§ PROMPT
Copy out, word for word, the lines from the start of the data below through the line containing "883x542 pixels.", and no others.

§ DATASET RECORDS
□ □ □ □ □

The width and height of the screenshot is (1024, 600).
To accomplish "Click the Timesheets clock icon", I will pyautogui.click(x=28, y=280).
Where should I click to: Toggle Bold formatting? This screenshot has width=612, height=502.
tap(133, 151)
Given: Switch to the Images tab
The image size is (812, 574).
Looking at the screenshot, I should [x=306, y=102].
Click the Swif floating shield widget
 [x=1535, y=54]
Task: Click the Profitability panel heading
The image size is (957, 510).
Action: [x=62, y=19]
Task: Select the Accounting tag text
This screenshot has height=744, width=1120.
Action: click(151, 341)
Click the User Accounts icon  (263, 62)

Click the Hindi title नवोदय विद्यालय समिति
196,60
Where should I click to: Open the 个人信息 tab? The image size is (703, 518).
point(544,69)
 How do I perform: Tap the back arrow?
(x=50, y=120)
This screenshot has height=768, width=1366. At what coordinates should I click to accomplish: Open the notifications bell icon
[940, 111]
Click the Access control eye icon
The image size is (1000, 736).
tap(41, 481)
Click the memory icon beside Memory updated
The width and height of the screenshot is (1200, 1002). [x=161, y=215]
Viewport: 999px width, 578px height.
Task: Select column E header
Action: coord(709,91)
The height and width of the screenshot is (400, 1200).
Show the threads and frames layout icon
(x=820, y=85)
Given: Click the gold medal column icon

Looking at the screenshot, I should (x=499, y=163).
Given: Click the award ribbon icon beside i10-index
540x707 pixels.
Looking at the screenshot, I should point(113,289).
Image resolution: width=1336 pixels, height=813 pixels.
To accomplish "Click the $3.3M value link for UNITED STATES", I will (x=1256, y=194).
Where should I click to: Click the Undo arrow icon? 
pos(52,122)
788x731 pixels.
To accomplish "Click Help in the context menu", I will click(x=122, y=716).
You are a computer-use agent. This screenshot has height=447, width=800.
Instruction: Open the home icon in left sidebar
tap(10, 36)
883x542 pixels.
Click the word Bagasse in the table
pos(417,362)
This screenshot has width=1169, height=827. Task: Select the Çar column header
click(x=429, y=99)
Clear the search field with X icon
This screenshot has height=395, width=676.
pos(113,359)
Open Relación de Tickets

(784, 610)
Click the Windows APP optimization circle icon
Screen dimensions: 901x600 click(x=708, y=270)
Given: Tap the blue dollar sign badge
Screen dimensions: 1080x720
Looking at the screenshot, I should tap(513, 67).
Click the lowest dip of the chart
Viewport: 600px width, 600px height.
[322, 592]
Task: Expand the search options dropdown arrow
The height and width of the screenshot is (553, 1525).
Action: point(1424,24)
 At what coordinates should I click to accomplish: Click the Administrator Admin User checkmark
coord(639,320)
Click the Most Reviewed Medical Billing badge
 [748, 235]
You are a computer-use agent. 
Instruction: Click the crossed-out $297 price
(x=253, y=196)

□ □ □ □ □

§ ANSWER
The width and height of the screenshot is (1024, 600).
To accomplish "Click the Timesheets clock icon", I will pyautogui.click(x=28, y=280).
Where should I click to: Toggle Bold formatting? This screenshot has width=612, height=502.
tap(133, 151)
Given: Switch to the Images tab
The image size is (812, 574).
Looking at the screenshot, I should [x=306, y=102].
Click the Swif floating shield widget
 [x=1535, y=54]
Task: Click the Profitability panel heading
The image size is (957, 510).
Action: [x=62, y=19]
Task: Select the Accounting tag text
This screenshot has height=744, width=1120.
Action: click(151, 341)
Click the User Accounts icon  (263, 62)

Click the Hindi title नवोदय विद्यालय समिति
196,60
Where should I click to: Open the 个人信息 tab? The image size is (703, 518).
point(544,69)
 How do I perform: Tap the back arrow?
(x=50, y=120)
This screenshot has height=768, width=1366. At what coordinates should I click to accomplish: Open the notifications bell icon
[940, 111]
Click the Access control eye icon
The image size is (1000, 736).
tap(41, 481)
Click the memory icon beside Memory updated
The width and height of the screenshot is (1200, 1002). [x=161, y=215]
Viewport: 999px width, 578px height.
Task: Select column E header
Action: coord(709,91)
The height and width of the screenshot is (400, 1200).
Show the threads and frames layout icon
(x=820, y=85)
Given: Click the gold medal column icon

Looking at the screenshot, I should (x=499, y=163).
Given: Click the award ribbon icon beside i10-index
540x707 pixels.
Looking at the screenshot, I should point(113,289).
Image resolution: width=1336 pixels, height=813 pixels.
To accomplish "Click the $3.3M value link for UNITED STATES", I will (x=1256, y=194).
Where should I click to: Click the Undo arrow icon? 
pos(52,122)
788x731 pixels.
To accomplish "Click Help in the context menu", I will click(x=122, y=716).
You are a computer-use agent. This screenshot has height=447, width=800.
Instruction: Open the home icon in left sidebar
tap(10, 36)
883x542 pixels.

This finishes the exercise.